Der US-Schriftsteller John Irving, mit dem Grass seit Jahren befreundet ist, würdigte den deutschen Literaturnobelpreisträger als „Held“ und „Vorbild“. In der „Frankfurter Rundschau“ (Dienstag) meinte der 65-jährige Irving, der die Geburtstagsfeiern in Lübeck und Göttingen besuchen will, die Lektüre der „Blechtrommel“ im Alter von 19 oder 20 Jahren habe ihm gezeigt, wie er Schriftsteller werden könne. Die Autobiografie „Beim Häuten der Zwiebel“ mit dem überraschenden Bekenntnis von Grass, am Ende des Krieges als 17- Jähriger noch bei der Waffen-SS gewesen zu sein, bezeichnete Irving als „ein schmerzliches Bekenntnis“.

Springer-Vorstandschef Mathias Döpfner, mit dem Grass 2006 ein Streitgespräch geführt hatte, schrieb im „Hamburger Abendblatt“ (Dienstag): „Gerade das Ambivalente macht diesen Künstler aus, der, wie kein anderer zum Sinnbild nachkriegsdeutscher Widersprüche geworden ist.“ Seine Gedichte werden nach Ansicht Döpfners „erst erkannt werden, wenn der Schlagschatten der Tagesrhetorik sie nicht mehr verdeckt“.

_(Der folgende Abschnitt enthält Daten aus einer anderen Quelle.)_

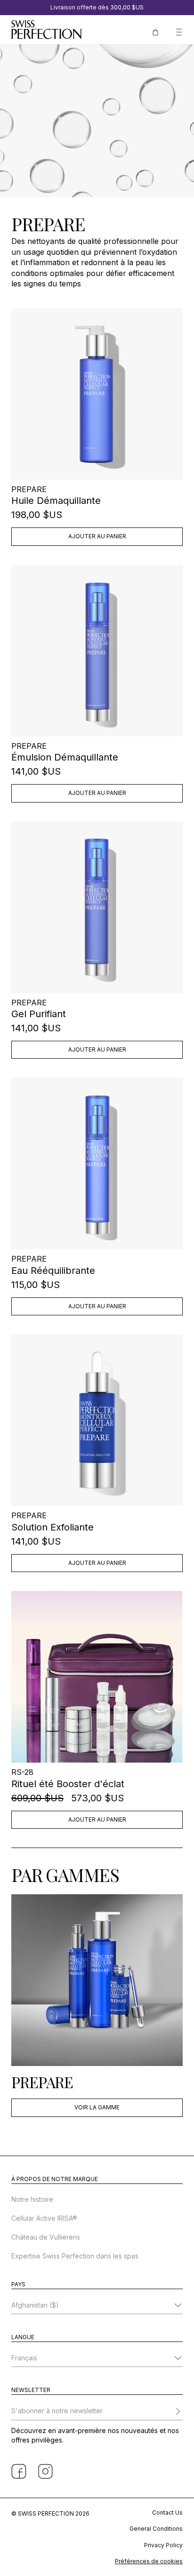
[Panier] (155, 31)
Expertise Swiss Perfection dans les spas (74, 2256)
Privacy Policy (163, 2545)
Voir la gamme (97, 2107)
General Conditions (156, 2528)
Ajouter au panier (97, 536)
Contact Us (167, 2512)
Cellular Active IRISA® (44, 2218)
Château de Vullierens (45, 2237)
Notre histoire (32, 2199)
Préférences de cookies (149, 2561)
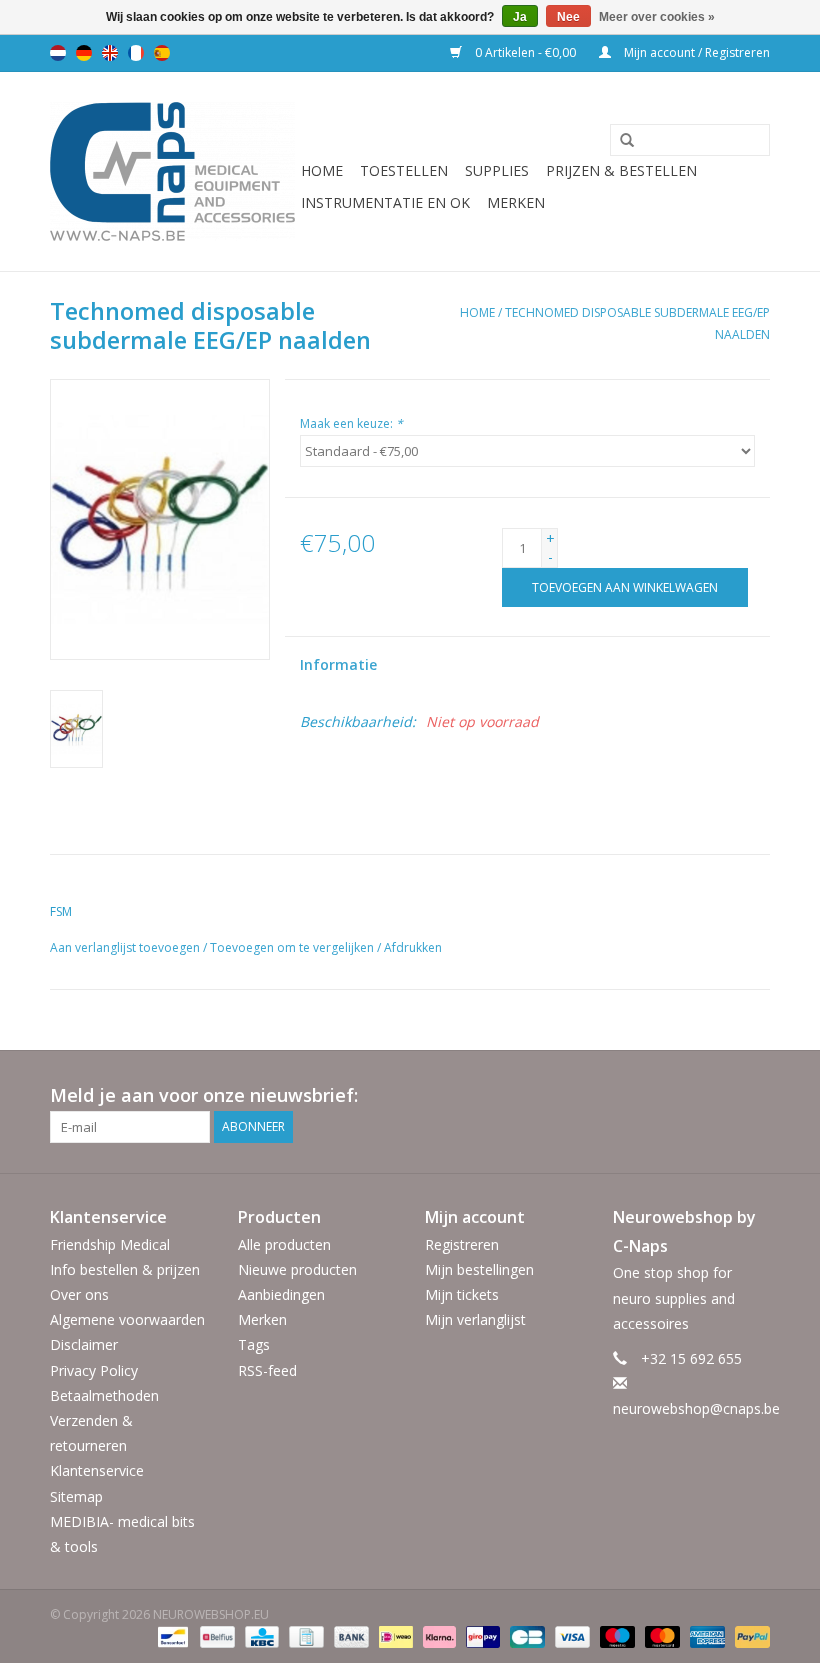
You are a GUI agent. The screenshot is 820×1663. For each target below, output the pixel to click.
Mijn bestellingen (479, 1269)
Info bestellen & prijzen (125, 1269)
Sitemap (76, 1496)
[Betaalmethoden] (171, 1635)
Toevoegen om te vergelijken (293, 947)
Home (322, 170)
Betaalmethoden (104, 1395)
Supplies (497, 170)
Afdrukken (413, 947)
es (162, 53)
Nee (568, 17)
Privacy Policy (94, 1370)
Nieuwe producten (297, 1269)
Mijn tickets (462, 1294)
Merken (516, 202)
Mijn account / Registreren (695, 52)
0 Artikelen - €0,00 (525, 52)
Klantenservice (97, 1470)
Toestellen (404, 170)
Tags (254, 1344)
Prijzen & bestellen (621, 170)
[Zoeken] (620, 141)
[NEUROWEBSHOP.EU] (172, 171)
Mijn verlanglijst (475, 1319)
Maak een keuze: (351, 423)
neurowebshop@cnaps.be (696, 1408)
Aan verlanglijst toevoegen (125, 947)
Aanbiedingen (281, 1294)
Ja (520, 17)
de (84, 53)
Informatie (338, 664)
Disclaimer (84, 1344)
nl (58, 53)
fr (136, 53)
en (110, 53)
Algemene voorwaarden (127, 1319)
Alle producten (284, 1244)
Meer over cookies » (657, 17)
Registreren (462, 1244)
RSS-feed (267, 1370)
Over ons (79, 1294)
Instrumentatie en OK (385, 202)
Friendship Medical (110, 1244)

Der Vorsitzende des Bundestagskulturausschusses, Hans-Joachim Otto (FDP), würdigte Grass als einen „großartigen kulturellen Botschafter unseres Landes“. Die Grünen-Vorsitzende Claudia Roth nannte Grass am Dienstag „eine der prägenden Gestalten des Landes“ seit einem halben Jahrhundert. Grass scheue auch vor harten Konflikten nicht zurück – „Auseinandersetzungen, in denen er oft wenig fair behandelt wurde und wo ihm auch Feindschaft entgegen schlug“.

Die österreichische Literaturkritikerin Sigrid Löffler sagte im Deutschlandfunk, „Grass ist seit einem halben Jahrhundert von Bedeutung für die politische und moralische Selbstverständigung des Landes“. Allerdings seien die politischen Interventionen des Autors nicht mehr so wirksam wie früher.